Even if you have had no such experience, your reason peremptorily judges it necessary to believe and follow the experienced. Let us suppose the case of a man of mature mind who has never experienced sickness, and then he falls sick. He has a sympathetic father skilled in medicine, whose claim to be versed in medicine the sick man has been hearing ever since he reached the age of reason. His father compounds a remedy for him and says: ‘This is good for your sickness and it will heal you of your malady.’ What, then, does the sick man’s reason require, if the remedy be bitter and foul-tasting? That he should take it? Or that he should disbelieve and say: ‘I do not understand this medicine’s suitability for obtaining a cure, since I have had no experience of it’? Undoubtedly you would regard him as stupid if he acted thus.

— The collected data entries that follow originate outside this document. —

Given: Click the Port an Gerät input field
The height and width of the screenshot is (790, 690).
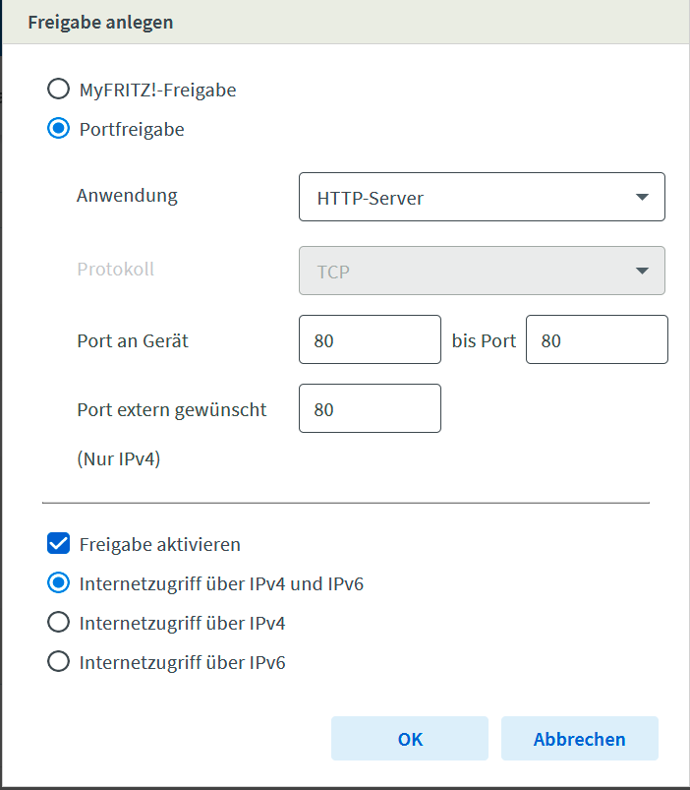Looking at the screenshot, I should point(370,339).
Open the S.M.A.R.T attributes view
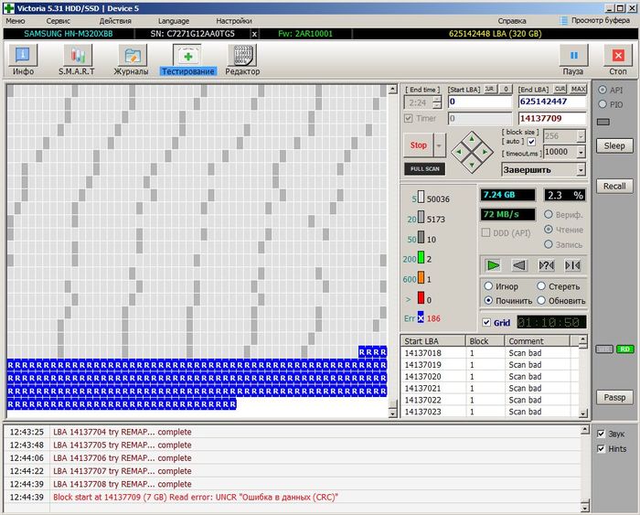Viewport: 640px width, 515px height. (x=78, y=59)
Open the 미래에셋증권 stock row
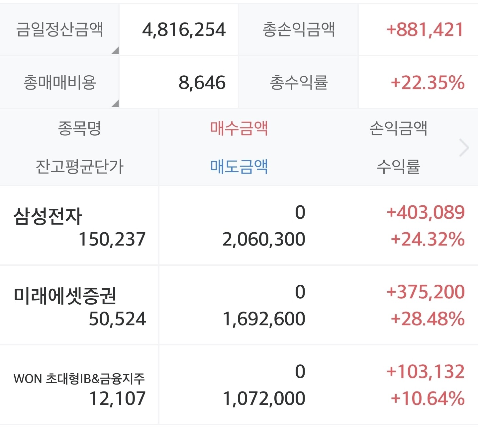 click(x=65, y=296)
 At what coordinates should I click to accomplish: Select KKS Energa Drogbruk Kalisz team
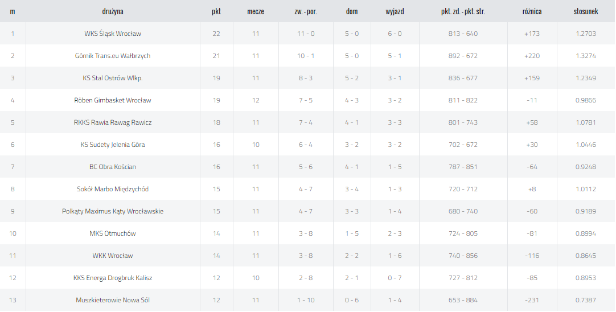point(113,278)
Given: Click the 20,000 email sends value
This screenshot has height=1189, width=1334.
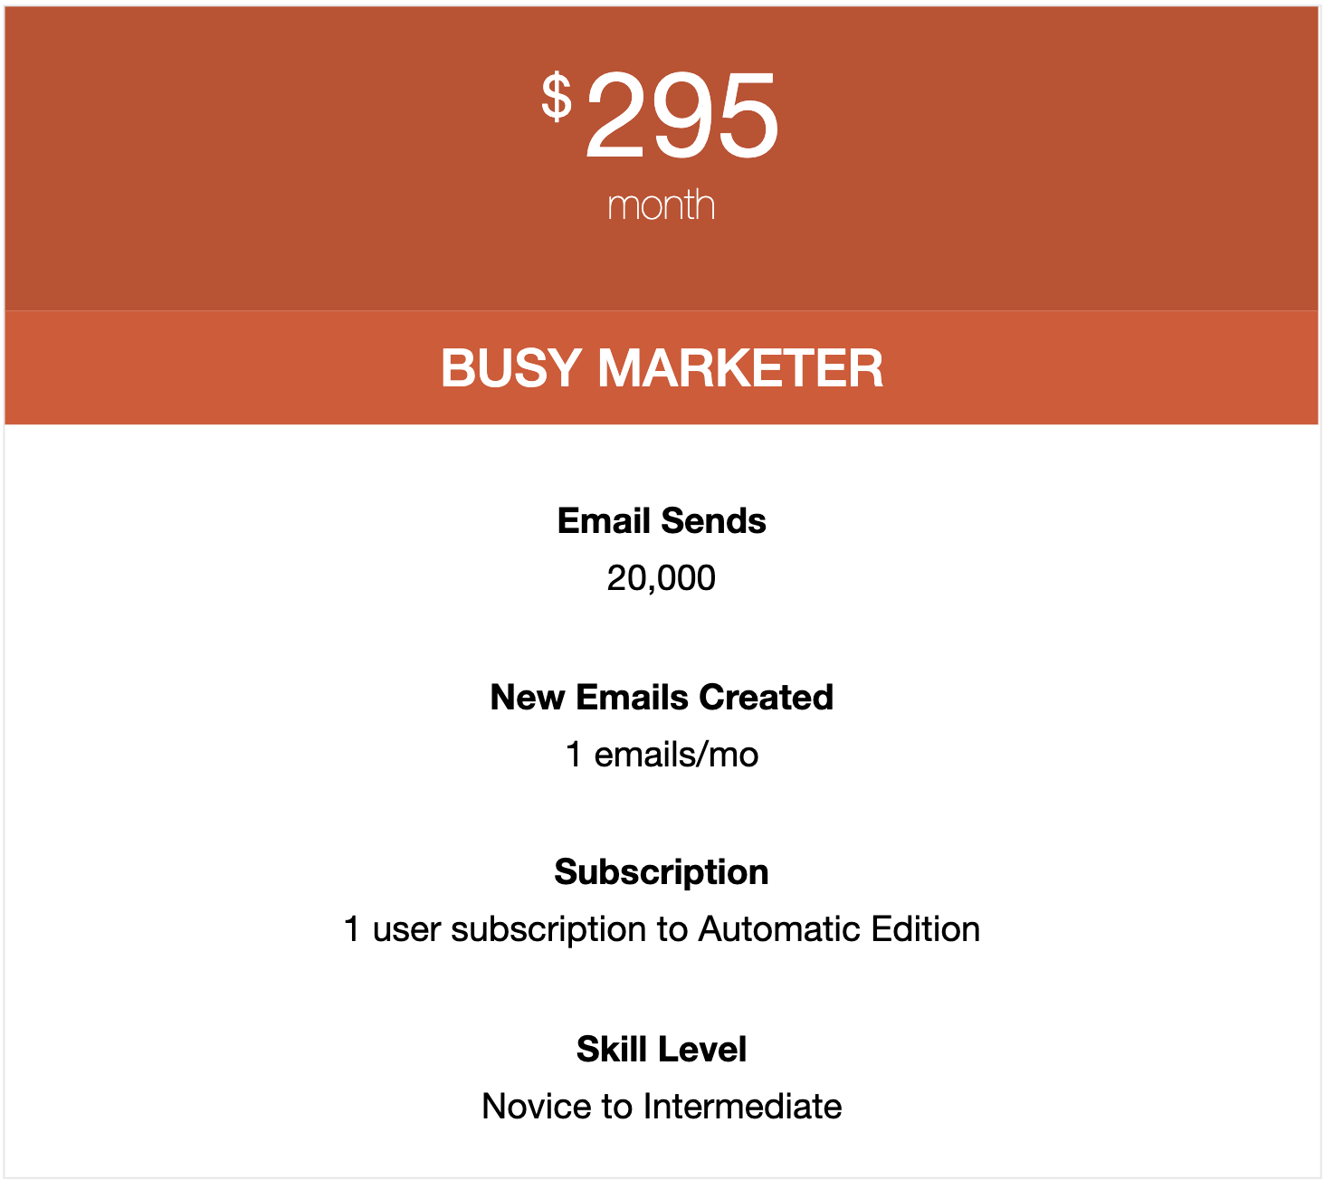Looking at the screenshot, I should [662, 578].
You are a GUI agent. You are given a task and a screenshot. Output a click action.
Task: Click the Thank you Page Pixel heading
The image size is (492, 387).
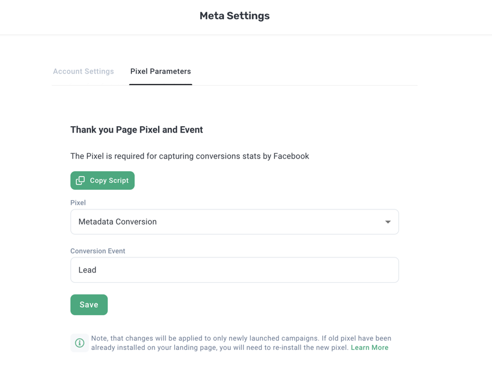[137, 130]
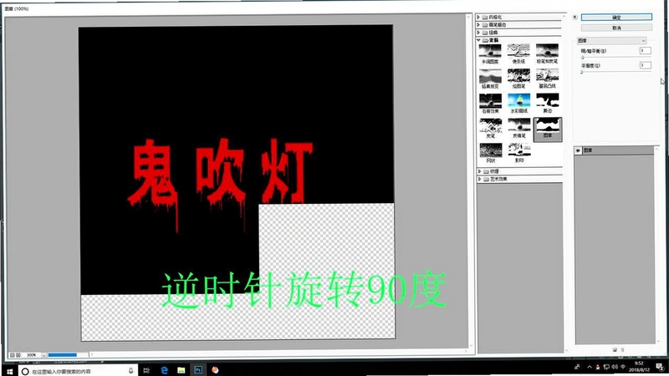Viewport: 669px width, 376px height.
Task: Click the new effect layer icon
Action: (x=615, y=350)
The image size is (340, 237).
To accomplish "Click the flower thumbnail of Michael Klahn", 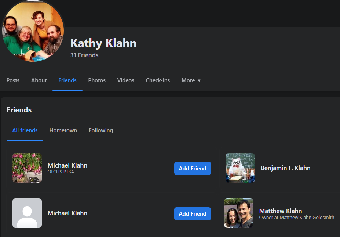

So, too men of insight regard you as stupid in your hesitation to believe. If you then say: ‘How can I know the compassion of the Prophet–God’s blessing and peace be upon him!–and his knowledge of this spiritual medicine?’ I would say: ‘And how did you know the compassion of your father, seeing that it is not something perceptible to the senses? Rather, through the indications of his various attitudes and the evidences of his actions in his daily comings and goings you came to know it with a necessary and unquestionable knowledge.’
Anyone who reflects on the sayings of the Apostle–God’s blessing and peace be upon him!–and on the reports that have come down about his concern for guiding men rightly and his subtlety and delicacy in drawing people by the various forms of gentleness and kindness to the improvement of their morals and the patching up of discord and, in general, to whatever is best for their religious and temporal affairs, obtains a necessary knowledge of the fact that the compassion of the Apostle for his Community was greater than a father’s compassion for his son.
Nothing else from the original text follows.